*** Text provided Section Begins ***
Five Reductios of Mariolatry

She is qualifiedly Mother of God, and not the Queen of Heaven. And certainly not the Spouse of the Holy Spirit.

The standard syllogism used to establish that Mary is Mother of God runs this way:

Mary is mother of Jesus.
Jesus is God.
Therefore, Mary is mother of God.

What could be simpler and more obvious? Clearly, if you deny Mary the title “Mother of God,” you deny that Jesus is God! So goes the standard Catholic line.

I propose a reductio ad absurdum (1):

Whoever is mother of a person precedes him in time.
Mary is mother of God.
Therefore, Mary preceded God in time.

Here’s another (2):

By having sexual relations (or by insemination, anyway), a person’s mother brings him into being.
Mary is mother of God.
Therefore, by having sexual relations (or by insemination), Mary brought God into being.

For those lacking in logical training, a reductio ad absurdum attempts to show that a certain claim (here, that Mary is mother of God) is “absurd” by showing, through another argument, that the claim has unavoidable logical consequences that are themselves more obviously absurd.

Having argued with Catholics many times about such things,1 I know what the responses are. After the chest-beating self-righteous accusations of heresy and not believing that Jesus is God, the more reasonable Catholics will concede that it was not, exactly, an ordinary pregnancy. To that I respond, indeed, and therefore she was no ordinary mother. Does this have no consequences at all?
*** Text provided Section Ends ***
*** Collected material Section Begins ***
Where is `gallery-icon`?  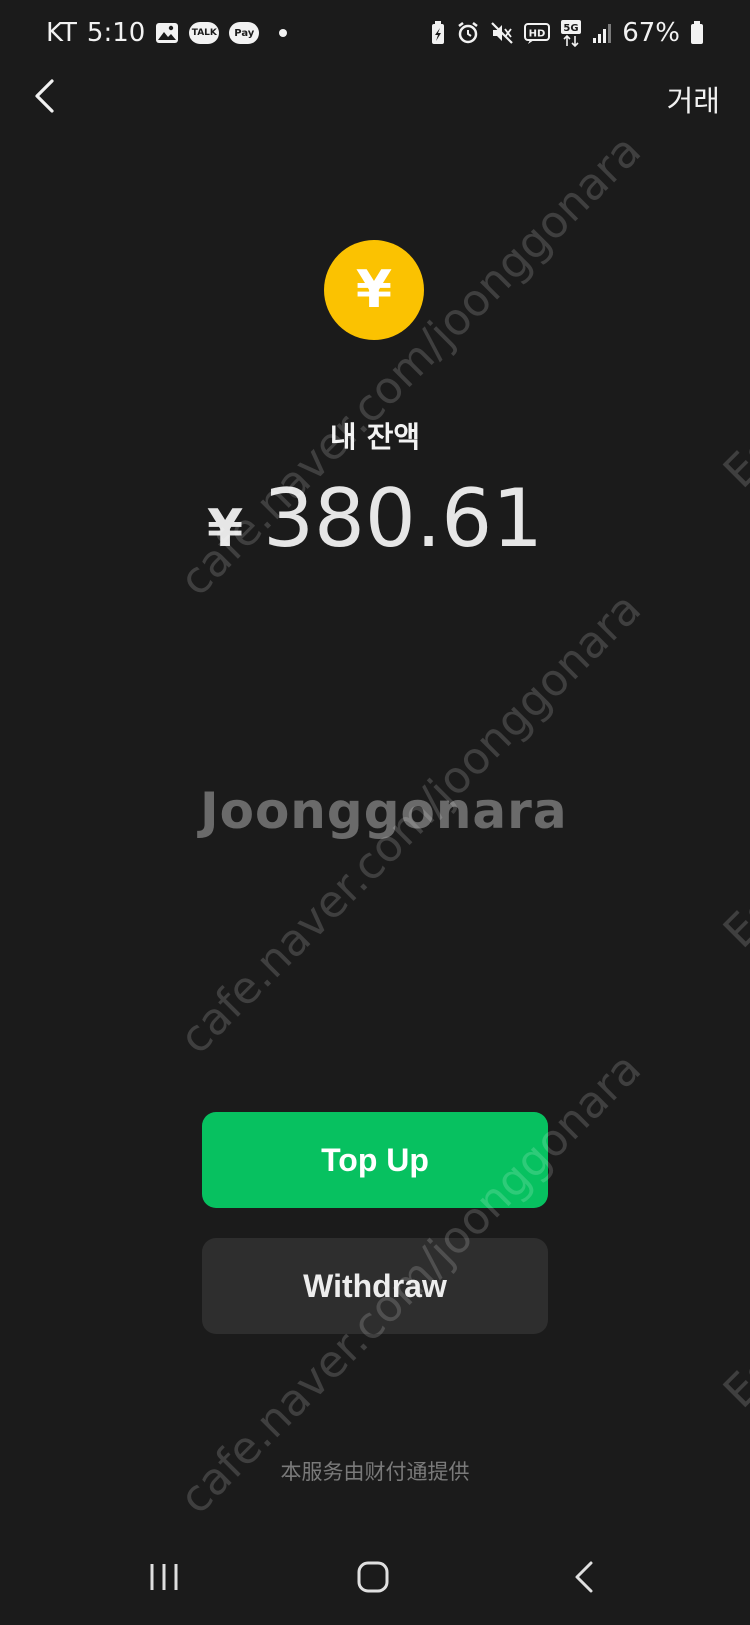
gallery-icon is located at coordinates (167, 33).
*** Collected material Section Ends ***
What you have to do
Copy word for word the stretch of the Mariolatry text from "Therefore, by having" through "consequences at all?". The listing is separate material that has no connection to the text.

Response area
Therefore, by having sexual relations (or by insemination), Mary brought God into being.

For those lacking in logical training, a reductio ad absurdum attempts to show that a certain claim (here, that Mary is mother of God) is “absurd” by showing, through another argument, that the claim has unavoidable logical consequences that are themselves more obviously absurd.

Having argued with Catholics many times about such things,1 I know what the responses are. After the chest-beating self-righteous accusations of heresy and not believing that Jesus is God, the more reasonable Catholics will concede that it was not, exactly, an ordinary pregnancy. To that I respond, indeed, and therefore she was no ordinary mother. Does this have no consequences at all?